I have a very similar issue. I was upset with my provider thinking they were the cause of my NetFlix blues but, it turned out not to be the case, in my case. First I ran a speed test which showed that my download speed was still VERY fast. But, I'm the suspicious type and if I ran a cable company and was oversubscribing my clients I MIGHT think about giving a bit more bandwidth to clients trying to perform speed tests. Sneaky, but doable.

THEN I noticed that while the image on my TV screen was all pixelated and nasty, the picture on my COMPUTER screen was just fine watching the same movie at the same time. That made me suspect my Netflix source, my Roku box (which was running wireless, exactly 11 feet away from my wireless N router). I ran a wired connection to my Roku and, for the most part, my problem went away.

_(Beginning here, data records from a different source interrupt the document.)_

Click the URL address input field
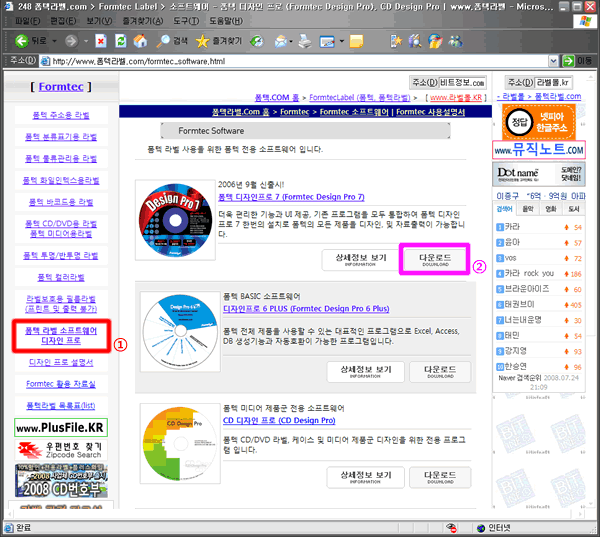This screenshot has height=537, width=600. click(300, 61)
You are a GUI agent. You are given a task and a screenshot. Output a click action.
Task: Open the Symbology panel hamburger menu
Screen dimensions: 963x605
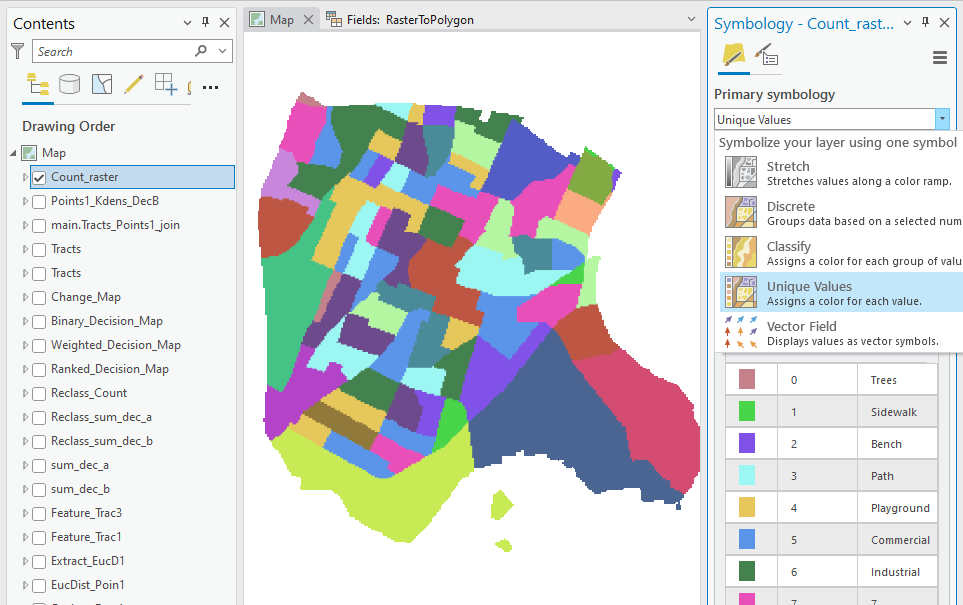pyautogui.click(x=939, y=57)
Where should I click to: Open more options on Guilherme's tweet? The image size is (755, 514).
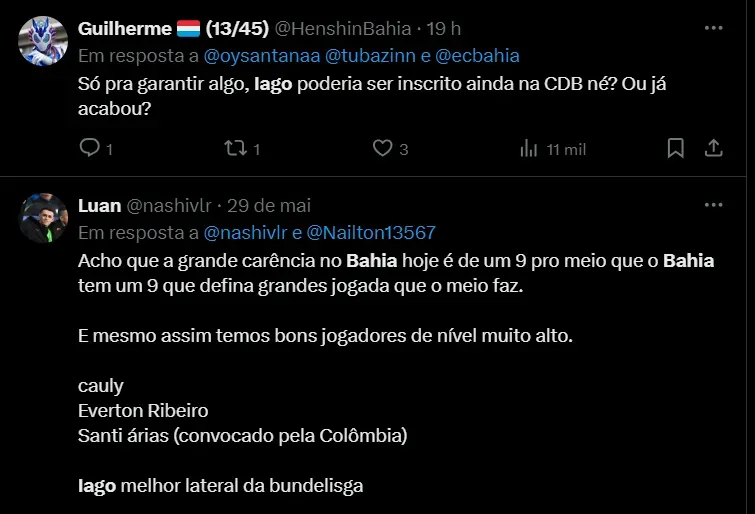[x=713, y=27]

My point isn't that a Roku or even wireless is the culprit. My point is it can take a lot of investigation to figure out what is causing the problem. Since you, for the most part, are running everything wired, you should probably consider everything in the path between your router and your TV and even eliminate a lot of it altogether for a sanity check.

I'd try a known good patch cable plugged directly into my router, with everything else unplugged from your network. If that seems to resolve the issue, work backwards from there. You could have a bad patch cable to the tv experiencing the problem, or a bad network card in one of your devices that is causing difficulties for your other devices, or one device could be running at half duplex while all the rest of them are running at full duplex which would cause packet collisions. (So, check the connection settings on ALL your hardwired devices.)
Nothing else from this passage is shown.